200 Guerrillas Attack Mosul Police
Truck Bombing Kills 45 (Chlorine?}
Zebari rejects Pakistani Troops
I don’t know if it was all hell, but a good deal of hell, a generous dollop of hell, broke loose in Iraq on Wednesday.
Police found thirty bodies in the streets of Baghdad yesterday. I think we would all be alarmed and frantic if just one corpse was found in the street in front of our house even once a year. Thirty every day, that is something.
This item is heartbreaking:
‘ABU SAYDA – A truck bomb laden with chlorine gas exploded in a market area in the mostly Shi’ite town of Abu Sayda, north of Baghdad on Tuesday, killing 45 people and wounding 60, police said on Wednesday.’
45 people is a lot of people.
Also, down south, there was Shiite on Shiite violence:
‘ NASIRIYA – Clashes between militias loyal to Shi’ite cleric Moqtada al-Sadr and Iraqi government forces killed eight people and wounded 40 in the southern city of Nasiriya, 375 km southeast of Baghdad, hospital and police sources said.’ [similar fighting in nearby al-Shatra killed 4.]
Al-Bawaba reports that: “At 6 p.m. Wednesday, some 10 gunmen hijacked a bus in Baqouba . . . The attackers . . . left with 23 male passengers as hostages . . .
and also:
“An apparently co-ordinated attack by five suicide car bombers and [as many as 200] gunmen backed by mortars and bombs killed four policemen in the northern Iraqi city Mosul on Wednesday night and injured 30 other people, including 14 police officers, police said.”
Hmm. 200 men is a large company. You just don’t get a guerrilla company operating openly that often. It is even rare that they fight during daytime in platoons (say 20 men).
This was in part a bid to release more prisoners. Mosul is a city of 1.5 million or so in the north, 80% Sunni Arab, and a lot of US soldiers have been withdrawn from it for the surge in Baghdad.
Two suicide bombers also hit a bridge north of Mosul.
Then, Reuters reports, guerrillas fired mortar shells into the Green Zone again, as they do often, but this time managed to kill 2 persons and wound 10 others. The Green Zone was supposed to be the safe part of Iraq. But areas just around it are ruled by the Baathis or the Islamic State of Iraq.
State Department employees in Baghdad leaked to McClatchy their fear and anger at the lack of protection they have in the Green Zone. Their trailers are sitting ducks for the mortar shells, and a thousand of them have been Shanghaied by Cheney and Bush for the world’s largest embassy. Some are saying that the number of personnel there should be cut back.

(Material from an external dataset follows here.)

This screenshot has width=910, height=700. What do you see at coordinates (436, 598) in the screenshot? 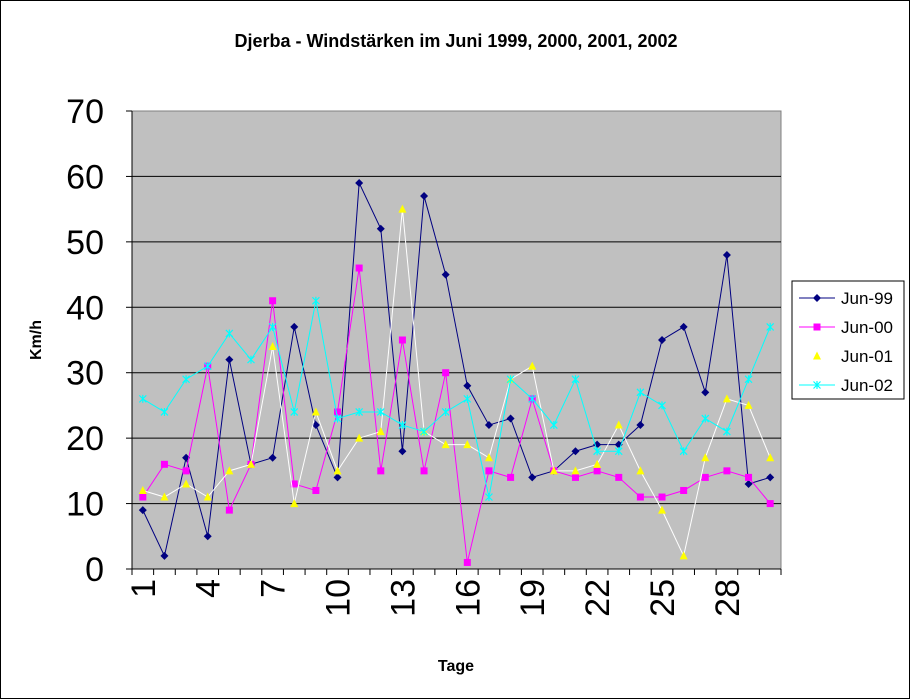
I see `x-tick-labels: 1 4 7 10 13 16 19 22 25 28` at bounding box center [436, 598].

That’s a remarkable record of death and destruction for one day, from Mosul in the north to Nasiriya in the south. It doesn’t seem to be about just 4 provinces, either.
Al-Zaman reports in Arabic that Iraqi PM Nuri al-Maliki called on Iranian companies to build 4 oil refineries in southern Iraq. He gave the Iranian firms precedence.

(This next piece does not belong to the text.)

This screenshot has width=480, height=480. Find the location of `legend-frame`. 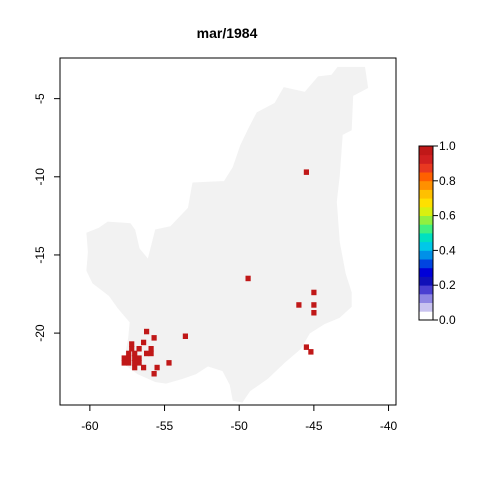

legend-frame is located at coordinates (426, 233).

Al-Zaman also says that there has been a marked deterioration of security in Diwaniya, Nasiriya and Basra in the Shiite south.

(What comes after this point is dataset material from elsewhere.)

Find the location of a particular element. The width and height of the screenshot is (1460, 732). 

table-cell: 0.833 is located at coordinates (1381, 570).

Hoshyar Zebari, Iraq’s Kurdish foreign minister, rejected Gen. Pervez Musharraf’s proposal that Muslim troops come to Iraq under the banner of the Organization of the Islamic Conference (Muslim Foreign Ministers). Malaysia and Indonesia had also shown an interest in such a mission.
I presume that the joint Kurdish/ Shiite government in Baghdad views such proposals as an incursion of foreign, Sunni power into Iraq. Pakistan, for instance is strongly allied with Saudi Arabia (see below). Musharraf also has excellent relations with the secular generals of Turkey, where he in part grew up as the son of a diplomat. His Saudi and Turkish connections would raise Kurdish and Shiite alarums about him.
But why would the OIC even want the job? For their part, non-Arab Muslim nations such as Malaysia, Indonesia and Pakistan may see potential economic benefits from getting involved with Iraq. Pakistan has an added impetus, of not wanting to see the general region destabilized, and wanting a toehold in the Oil Gulf as part of its competition with India.
A US diplomatic source is alleged to have told an Egyptian newspaper that the Saudis are contemplating direct intervention in Iraq on behalf of the Sunni Arabs and in fear of a spread of Iranian influence. This is a contingency plan for if the US suddenly pulls out its troops. The article says that Cheney’s visit to Saudi Arabia came in part in response to this threat.